Reproduce the listing with every occurrence of "Locate" replaced by "Find" and all other text unchanged. Omit the pictures from the output.
────────────────────────────────────────
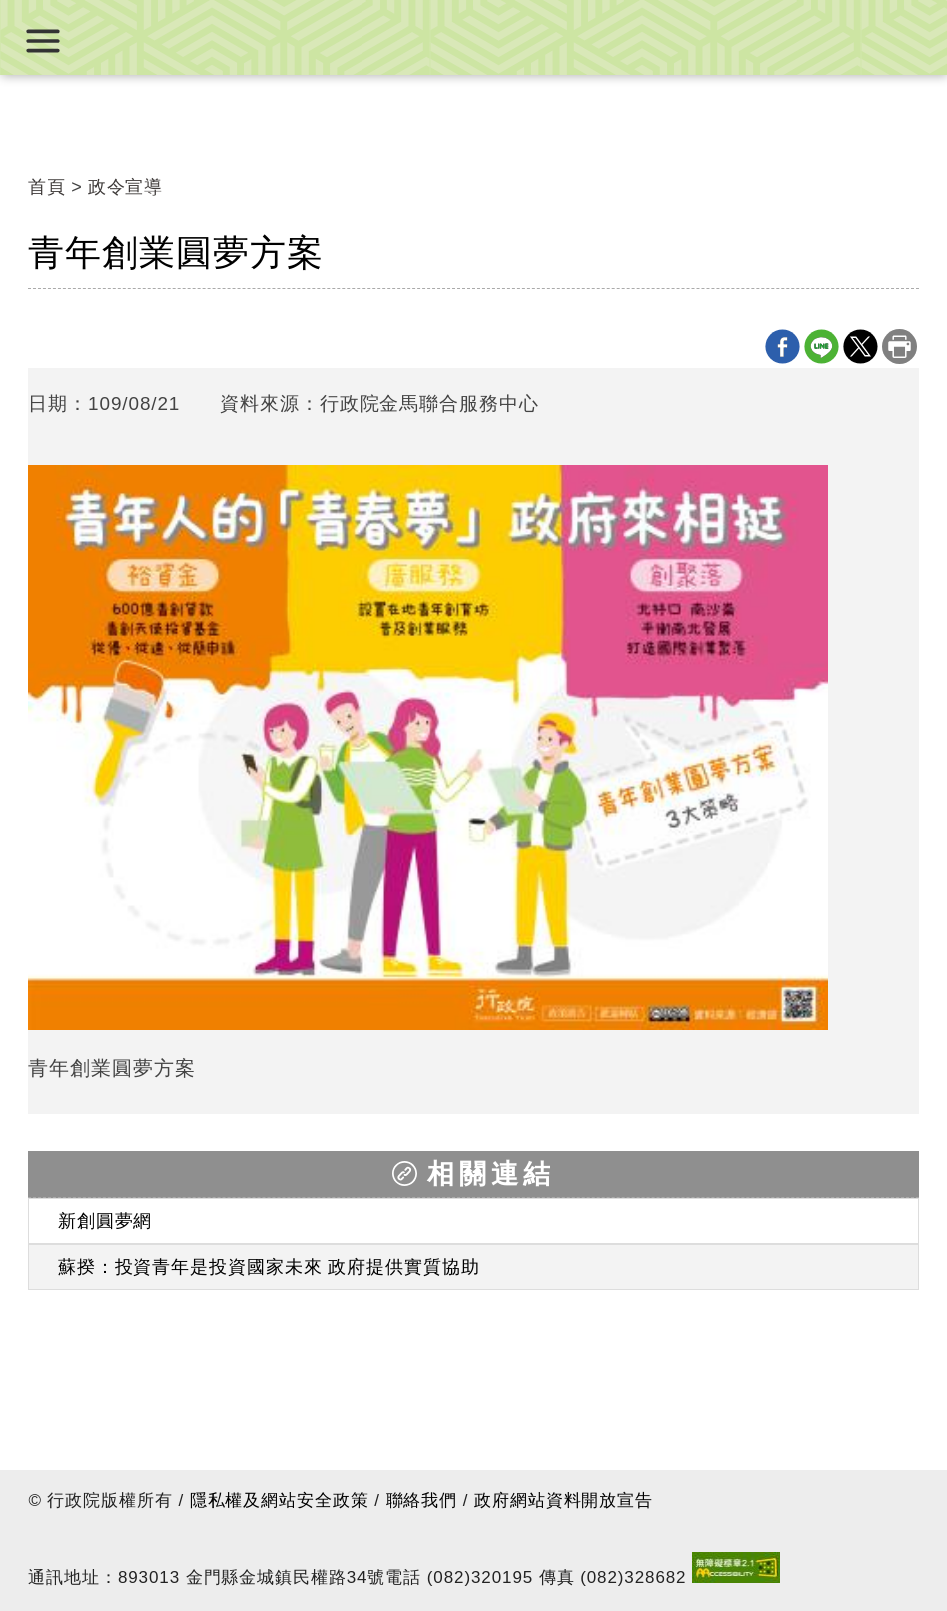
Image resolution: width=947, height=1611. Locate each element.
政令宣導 (126, 187)
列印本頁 (899, 346)
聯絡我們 (422, 1500)
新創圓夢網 (105, 1221)
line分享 (821, 346)
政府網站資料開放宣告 (563, 1500)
────────────────────────────────────────
## [Result of this exercise]
Image resolution: width=947, height=1611. Find each element.
政令宣導 (126, 187)
列印本頁 (899, 346)
聯絡我們 (422, 1500)
新創圓夢網 (105, 1221)
line分享 (821, 346)
政府網站資料開放宣告 (563, 1500)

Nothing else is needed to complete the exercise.